It is hardly surprising that this viewpoint has not received wide publicity in Australia, nor one would venture to suggest, in the other ten nations currently negotiating with the Americans. It would be very difficult for a country’s politicians to persuade their people that they were acting in the national interest when that interest was intended to be clearly subordinate to American interests.

More recently, on 8 May 2015 Obama gave a speech at the Nike factory in Oregon. There, he said:

We have to make sure America writes the rules of the global economy and we should do it today while our economy is in a position of global strength. If we don’t write the rules for trade around the world, guess what, China will. And they’ll write those rules in a way that gives Chinese workers and Chinese businessmen the upper hand.”

Those two quotes need to be considered in the context of Obama’s so-called ‘pivot to Asia’. Stripped of its rhetoric, the ‘pivot’ is a plan to shift more American military resources to the Asian region to block, by all means possible, any challenge by China to America’s hegemonic ambitions. “Writing the rules” is shorthand for defining the 29 chapters of the TPP as an American rulebook. Serving the interests of, and being enforceable by, the US government and US corporations does not leave much in the way of alternative national interests. It is small wonder that the Australian government is anxious that the Australian people do not see the future that is being mapped out for them.

There is also an extraordinary degree of hubris conveyed by those two quotations. According to the IMF, China’s GDP measured in Purchasing Power Parity, is now greater than the US. Its population at 1.3 billion is four times that of the USA. China has a cultural tradition that extends back several thousand years. Apart from a period of approximately 150 years when China suffered from the predations of western imperialism it has been the preeminent society in the world. What we are witnessing now is a restoration of a geopolitical order where China is once more at the centre. Yet it is in this context that the Americans seek to “write the rules” for East Asia.

The Chinese for their part are pursuing a completely different strategy. Central to that strategy is the construction of a vast network of infrastructure projects, including high-speed rail links to Europe, oil and gas pipelines, and the development of Eurasia’s vast natural resources. These developments will reduce Chinese demand for Australia’s natural resources and with it the main source of Australian prosperity. That Australia should choose to pursue an American dominated TPP agreement so antithetical to its national interests is difficult to understand.

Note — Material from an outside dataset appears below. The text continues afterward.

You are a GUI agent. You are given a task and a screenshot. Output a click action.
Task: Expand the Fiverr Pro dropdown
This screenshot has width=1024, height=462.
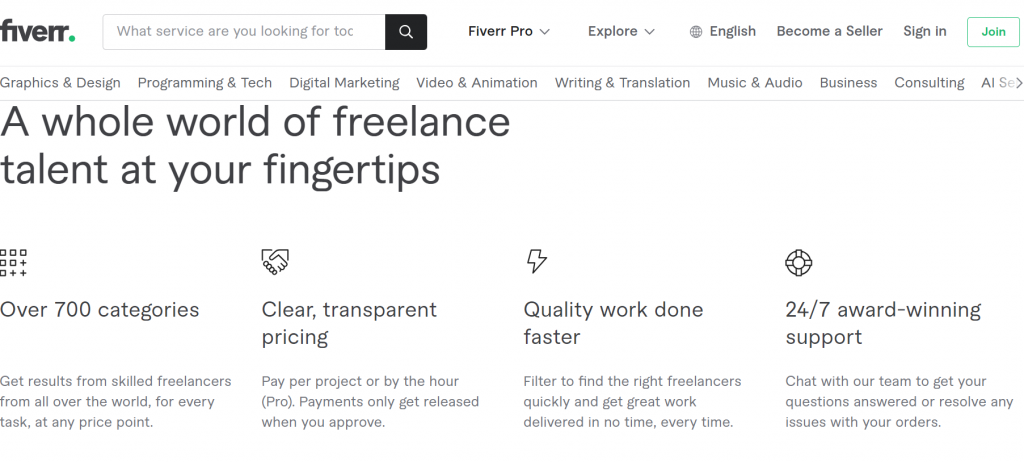click(x=509, y=31)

Perhaps the most significant economic development in recent years has been the emergence of the BRICS and SCO organizations of which the growing partnership of Russia and China is a prime driver. The mutual co-operation of those two nations has been accelerated in no small measure by US policy in Europe, which seeks to confront Russia for the same geopolitical reasons it confronts China.

The SCO is expected to expand its membership this year with the addition of Iran, Pakistan and Mongolia. Other initiatives include the Asian Investment Infrastructure Bank, which Australia joined in the face of American opposition (a rare show of independence); an alternative to the SWIFT system of interbank payments; and progressively diminishing the role of the US dollar as the medium of international trade.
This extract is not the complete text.